4. From Dusk till Dawn-
Perhaps one of the best bait-and-switch movies ever made; possibly the best Rodriguez/Tarantino collaboration to date; and perhaps the most effective fusion of Rodriguez’s “patient Hollywood” cinematography approaches. From Dusk to Dawn is an exhilarating trip; it is a flawless example of genre-blending cinema that radiates confidence even as it intentionally and jaggedly zigs and zags in unpredictable ways.
5. Machete –
Machete is unquestionably the ideal Robert Rodriguez movie, and it is the ideal movie for the calendar year.
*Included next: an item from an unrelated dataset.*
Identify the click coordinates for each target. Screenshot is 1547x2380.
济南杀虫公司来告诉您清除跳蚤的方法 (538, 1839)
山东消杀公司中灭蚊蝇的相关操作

It maintains its origin object’s sense of goofiness and of performative classic horror aesthetics but adds to it a democratic provocative, vital, and inevitably inspiring narrative. It was co-directed by fairly frequent Rodriguez publisher Ethan Maniquis.
Networth of Rodriguez
With his unconventional style of filmmaking, Robert Rodriguez became well-known; the actor’s estimated net worth is given here. Among the most remarkable paths to becoming a director was followed by Robert Rodriguez, who used money raised from surrendering to medical testing to journey to Mexico to film the cult masterpiece El Mariachi. In the documentary, hitmen mistake an unfortunate mariachi for a criminal. Rodriguez originally planned to sell the film as a straight-to-video feature when he created it when he was just 23 years old and only had $7,000 to his name.